ASSIGNMENT: In the records that follow, the lines from the one containing "Click the magnifier icon in search bar" to the one containing "Task: Click the Resources label", inclusive, are to be given again exactly.

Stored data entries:

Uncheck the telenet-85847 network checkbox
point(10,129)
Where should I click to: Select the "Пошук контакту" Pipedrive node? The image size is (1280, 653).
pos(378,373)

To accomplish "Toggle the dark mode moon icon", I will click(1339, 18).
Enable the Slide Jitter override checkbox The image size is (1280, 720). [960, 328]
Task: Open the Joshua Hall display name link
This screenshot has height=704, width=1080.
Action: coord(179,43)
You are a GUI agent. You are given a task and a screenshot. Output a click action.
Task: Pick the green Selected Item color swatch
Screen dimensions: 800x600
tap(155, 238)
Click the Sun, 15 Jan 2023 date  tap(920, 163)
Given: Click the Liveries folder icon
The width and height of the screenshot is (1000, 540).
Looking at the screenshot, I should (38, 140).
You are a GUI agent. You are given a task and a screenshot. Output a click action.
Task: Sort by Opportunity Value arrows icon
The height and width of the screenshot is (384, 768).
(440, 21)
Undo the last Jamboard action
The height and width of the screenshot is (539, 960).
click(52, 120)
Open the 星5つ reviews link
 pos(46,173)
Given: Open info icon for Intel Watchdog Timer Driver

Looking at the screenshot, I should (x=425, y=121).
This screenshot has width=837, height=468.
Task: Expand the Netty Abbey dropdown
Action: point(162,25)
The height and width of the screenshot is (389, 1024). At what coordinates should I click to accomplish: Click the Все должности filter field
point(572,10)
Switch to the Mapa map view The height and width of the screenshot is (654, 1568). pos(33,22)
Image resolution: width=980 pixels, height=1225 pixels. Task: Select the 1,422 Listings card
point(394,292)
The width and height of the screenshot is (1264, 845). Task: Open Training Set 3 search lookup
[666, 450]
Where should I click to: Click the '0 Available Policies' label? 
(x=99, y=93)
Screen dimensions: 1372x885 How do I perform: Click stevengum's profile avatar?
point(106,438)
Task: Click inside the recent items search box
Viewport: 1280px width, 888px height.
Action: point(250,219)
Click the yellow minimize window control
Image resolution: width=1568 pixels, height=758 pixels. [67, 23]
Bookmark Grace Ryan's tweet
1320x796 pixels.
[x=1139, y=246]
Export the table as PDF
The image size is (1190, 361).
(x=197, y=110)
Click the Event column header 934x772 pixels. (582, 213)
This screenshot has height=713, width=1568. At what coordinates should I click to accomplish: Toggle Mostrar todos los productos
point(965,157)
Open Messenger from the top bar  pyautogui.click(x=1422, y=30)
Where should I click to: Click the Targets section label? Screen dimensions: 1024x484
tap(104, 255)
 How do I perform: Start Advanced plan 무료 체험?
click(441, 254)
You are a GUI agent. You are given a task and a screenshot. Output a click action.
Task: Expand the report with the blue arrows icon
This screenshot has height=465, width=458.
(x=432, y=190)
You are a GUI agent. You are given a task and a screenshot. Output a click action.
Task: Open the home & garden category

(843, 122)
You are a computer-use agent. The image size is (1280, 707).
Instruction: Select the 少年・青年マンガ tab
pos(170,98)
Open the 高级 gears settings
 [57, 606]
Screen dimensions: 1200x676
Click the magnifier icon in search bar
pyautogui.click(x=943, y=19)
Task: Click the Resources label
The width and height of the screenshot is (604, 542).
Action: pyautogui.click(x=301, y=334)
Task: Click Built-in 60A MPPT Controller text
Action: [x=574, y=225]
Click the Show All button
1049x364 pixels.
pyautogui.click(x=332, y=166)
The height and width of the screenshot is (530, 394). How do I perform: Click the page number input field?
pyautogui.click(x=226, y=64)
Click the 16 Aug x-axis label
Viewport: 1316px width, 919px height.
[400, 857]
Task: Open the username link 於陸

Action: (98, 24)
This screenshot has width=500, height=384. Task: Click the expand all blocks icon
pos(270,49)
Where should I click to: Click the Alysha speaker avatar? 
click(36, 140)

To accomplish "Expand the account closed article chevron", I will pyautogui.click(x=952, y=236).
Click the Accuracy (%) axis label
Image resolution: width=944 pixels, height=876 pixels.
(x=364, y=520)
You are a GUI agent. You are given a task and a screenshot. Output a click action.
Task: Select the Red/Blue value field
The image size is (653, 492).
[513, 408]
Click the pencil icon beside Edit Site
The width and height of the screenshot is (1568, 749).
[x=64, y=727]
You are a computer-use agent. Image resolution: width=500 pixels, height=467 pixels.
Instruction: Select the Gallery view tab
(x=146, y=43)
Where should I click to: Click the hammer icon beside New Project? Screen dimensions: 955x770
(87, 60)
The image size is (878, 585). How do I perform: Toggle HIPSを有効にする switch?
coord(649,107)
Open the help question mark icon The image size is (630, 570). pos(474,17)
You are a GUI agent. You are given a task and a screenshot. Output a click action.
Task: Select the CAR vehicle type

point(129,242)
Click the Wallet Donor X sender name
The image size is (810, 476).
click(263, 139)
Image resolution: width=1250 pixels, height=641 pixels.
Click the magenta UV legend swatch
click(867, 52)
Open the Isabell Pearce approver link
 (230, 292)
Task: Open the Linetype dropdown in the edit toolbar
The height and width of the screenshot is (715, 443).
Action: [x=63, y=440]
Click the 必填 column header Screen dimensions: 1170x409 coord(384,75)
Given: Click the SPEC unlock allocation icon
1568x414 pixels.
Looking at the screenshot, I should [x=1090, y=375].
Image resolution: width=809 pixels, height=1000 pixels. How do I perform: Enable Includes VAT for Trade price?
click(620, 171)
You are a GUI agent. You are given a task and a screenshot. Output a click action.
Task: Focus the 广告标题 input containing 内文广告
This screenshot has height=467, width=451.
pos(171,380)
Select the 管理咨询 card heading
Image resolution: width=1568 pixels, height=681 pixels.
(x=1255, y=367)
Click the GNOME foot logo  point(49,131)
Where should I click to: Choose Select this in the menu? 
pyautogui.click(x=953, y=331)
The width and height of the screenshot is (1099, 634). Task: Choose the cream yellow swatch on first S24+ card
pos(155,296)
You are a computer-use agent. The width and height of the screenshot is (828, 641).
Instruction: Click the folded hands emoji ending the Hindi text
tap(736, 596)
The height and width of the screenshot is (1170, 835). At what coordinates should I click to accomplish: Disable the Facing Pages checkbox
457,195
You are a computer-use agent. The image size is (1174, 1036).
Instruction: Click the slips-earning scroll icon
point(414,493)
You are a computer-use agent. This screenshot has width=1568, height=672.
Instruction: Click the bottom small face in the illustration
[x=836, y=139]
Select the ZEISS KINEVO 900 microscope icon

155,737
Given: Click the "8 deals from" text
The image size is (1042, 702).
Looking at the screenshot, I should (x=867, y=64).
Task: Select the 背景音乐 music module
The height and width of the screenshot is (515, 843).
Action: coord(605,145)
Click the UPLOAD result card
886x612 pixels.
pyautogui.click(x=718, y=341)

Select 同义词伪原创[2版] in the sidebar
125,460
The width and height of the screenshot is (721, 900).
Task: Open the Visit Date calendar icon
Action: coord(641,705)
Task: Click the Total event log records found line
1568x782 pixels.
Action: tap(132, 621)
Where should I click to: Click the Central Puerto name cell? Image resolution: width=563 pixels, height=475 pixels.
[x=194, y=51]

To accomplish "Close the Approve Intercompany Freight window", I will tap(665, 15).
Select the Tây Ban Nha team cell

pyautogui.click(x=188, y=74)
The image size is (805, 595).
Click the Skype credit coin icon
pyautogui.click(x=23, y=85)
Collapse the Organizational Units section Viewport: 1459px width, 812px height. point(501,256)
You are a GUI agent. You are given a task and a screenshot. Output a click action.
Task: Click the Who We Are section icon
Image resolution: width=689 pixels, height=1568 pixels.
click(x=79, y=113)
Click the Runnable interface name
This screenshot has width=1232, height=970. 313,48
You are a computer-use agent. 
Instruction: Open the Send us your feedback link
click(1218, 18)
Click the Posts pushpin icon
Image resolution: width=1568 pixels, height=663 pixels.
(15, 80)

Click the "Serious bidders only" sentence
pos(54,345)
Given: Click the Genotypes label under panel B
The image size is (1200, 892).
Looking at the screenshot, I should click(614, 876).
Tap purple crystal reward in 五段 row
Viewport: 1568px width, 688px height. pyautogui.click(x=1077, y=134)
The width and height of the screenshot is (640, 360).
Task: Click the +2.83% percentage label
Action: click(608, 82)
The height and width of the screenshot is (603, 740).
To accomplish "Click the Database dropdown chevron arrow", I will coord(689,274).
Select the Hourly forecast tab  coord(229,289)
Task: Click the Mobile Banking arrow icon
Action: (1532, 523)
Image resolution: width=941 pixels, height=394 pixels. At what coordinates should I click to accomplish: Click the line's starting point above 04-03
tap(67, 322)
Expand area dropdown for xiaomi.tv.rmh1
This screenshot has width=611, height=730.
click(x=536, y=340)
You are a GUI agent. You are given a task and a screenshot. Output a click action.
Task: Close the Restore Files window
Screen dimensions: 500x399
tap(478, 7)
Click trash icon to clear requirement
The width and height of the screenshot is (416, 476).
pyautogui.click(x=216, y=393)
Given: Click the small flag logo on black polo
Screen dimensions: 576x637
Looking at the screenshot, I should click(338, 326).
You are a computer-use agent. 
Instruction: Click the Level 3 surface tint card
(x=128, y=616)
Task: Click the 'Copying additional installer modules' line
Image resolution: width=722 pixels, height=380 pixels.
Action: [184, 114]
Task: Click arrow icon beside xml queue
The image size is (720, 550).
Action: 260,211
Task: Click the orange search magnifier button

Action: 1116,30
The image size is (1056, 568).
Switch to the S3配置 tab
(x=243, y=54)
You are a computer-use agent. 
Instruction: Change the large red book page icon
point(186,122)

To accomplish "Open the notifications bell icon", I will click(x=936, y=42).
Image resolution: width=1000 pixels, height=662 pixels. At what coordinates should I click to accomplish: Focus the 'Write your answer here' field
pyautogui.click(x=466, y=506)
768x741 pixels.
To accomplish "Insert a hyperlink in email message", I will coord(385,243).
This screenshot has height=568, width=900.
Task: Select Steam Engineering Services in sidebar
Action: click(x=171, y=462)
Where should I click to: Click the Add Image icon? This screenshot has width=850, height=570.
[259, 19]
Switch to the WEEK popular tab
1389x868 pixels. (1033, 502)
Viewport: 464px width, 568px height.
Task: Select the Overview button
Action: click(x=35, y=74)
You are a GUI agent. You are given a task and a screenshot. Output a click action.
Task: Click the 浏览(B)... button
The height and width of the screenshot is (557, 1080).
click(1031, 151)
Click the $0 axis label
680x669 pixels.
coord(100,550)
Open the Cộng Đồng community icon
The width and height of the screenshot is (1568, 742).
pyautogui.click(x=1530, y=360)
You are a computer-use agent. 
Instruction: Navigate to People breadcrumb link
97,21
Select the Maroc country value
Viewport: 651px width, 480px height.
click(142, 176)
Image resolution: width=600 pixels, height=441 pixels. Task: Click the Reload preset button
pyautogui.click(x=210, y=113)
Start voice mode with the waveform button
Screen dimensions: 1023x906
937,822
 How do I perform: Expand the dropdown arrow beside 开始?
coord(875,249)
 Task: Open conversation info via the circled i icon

SOLUTION TO THIS PROBLEM:
Click the magnifier icon in search bar
pyautogui.click(x=943, y=19)
Task: Click the Resources label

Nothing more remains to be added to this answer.